**Stated problem 1**. Please transcribe the forum post about ECC memory, everything from "Go out and search" down to "wrt ECC. Seriously.".
**Stated problem 2**. Pick up the ECC memory forum post after its last sentence and keep writing it.

**Excerpted passage**.
┏━━

By: Linus Torvalds (torvalds.delete@this.linux-foundation.org), January 2, 2021 1:21 pm
Room: Moderated Discussions
Jukka Larja (roskakori2006.delete@this.gmail.com) on January 1, 2021 10:28 pm wrote:
>
> So yeah, I do very much agree AMD has superior offering. ECC doesn't really matter here though.
ECC absolutely matters.
ECC availability matters a lot - exactly because Intel has been instrumental in killing the whole ECC industry with it's horribly bad market segmentation.
Go out and search for ECC DIMMs - it's really hard to find. Yes - probably entirely thanks to AMD - it may have been gotten slightly better lately, but that's exactly my point.
Intel has been detrimental to the whole industry and to users because of their bad and misguided policies wrt ECC. Seriously.
And if you don't believe me, then just look at multiple generations of rowhammer, where each time Intel and memory manufacturers bleated about how it's going to be fixed next time.
Narrator: "No it wasn't".
And yes, that was - again - entirely about the misguided and arse-backwards policy of "consumers don't need ECC", which made the market for ECC memory go away.

┗━━

**Data provided**.
┏━━

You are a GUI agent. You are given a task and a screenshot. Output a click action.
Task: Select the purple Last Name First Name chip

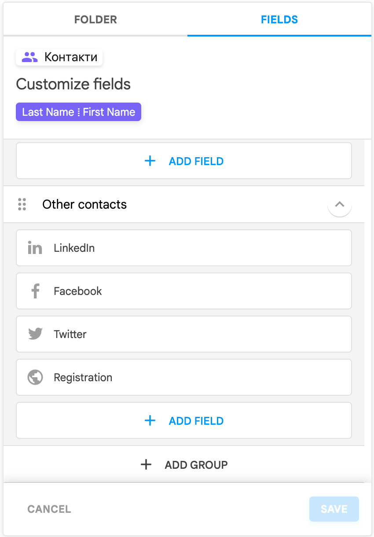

┗━━
┏━━

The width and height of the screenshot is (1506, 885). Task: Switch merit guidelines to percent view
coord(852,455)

┗━━
┏━━

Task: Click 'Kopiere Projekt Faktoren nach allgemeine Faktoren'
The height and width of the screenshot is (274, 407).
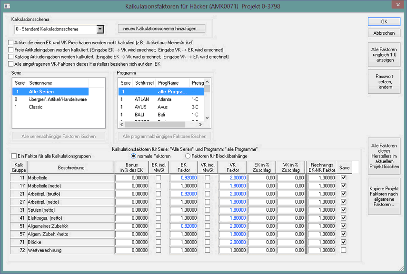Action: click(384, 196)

┗━━

**Output 1**.
Go out and search for ECC DIMMs - it's really hard to find. Yes - probably entirely thanks to AMD - it may have been gotten slightly better lately, but that's exactly my point.
Intel has been detrimental to the whole industry and to users because of their bad and misguided policies wrt ECC. Seriously.

**Output 2**.
The arguments against ECC were always complete and utter garbage. Now even the memory manufacturers are starting do do ECC internally because they finally owned up to the fact that they absolutely have to.
And the memory manufacturers claim it's because of economics and lower power. And they are lying bastards - let me once again point to row-hammer about how those problems have existed for several generations already, but these f*ckers happily sold broken hardware to consumers and claimed it was an "attack", when it always was "we're cutting corners".
How many times has a row-hammer like bit-flip happened just by pure bad luck on real non-attack loads? We will never know. Because Intel was pushing shit to consumers.
And I absolutely guarantee they happened. The "modern DRAM is so reliable that it doesn't need ECC" was always a bedtime story for children that had been dropped on their heads a bit too many times.
We have decades of odd random kernel oopses that could never be explained and were likely due to bad memory. And if it causes a kernel oops, I can guarantee that there are several orders of magnitude more cases where it just caused a bit-flip that just never ended up being so critical.
Yes, I'm pissed off about it. You can find me complaining about this literally for decades now. I don't want to say "I was right". I want this fixed, and I want ECC.
And AMD did it. Intel didn't.
> I don't really see AMD's unofficial ECC support being a big deal.
I disagree. The difference between "the market for working memory actually exists" and "screw consumers over by selling them subtly unreliable hardware" is an absolutely enormous one.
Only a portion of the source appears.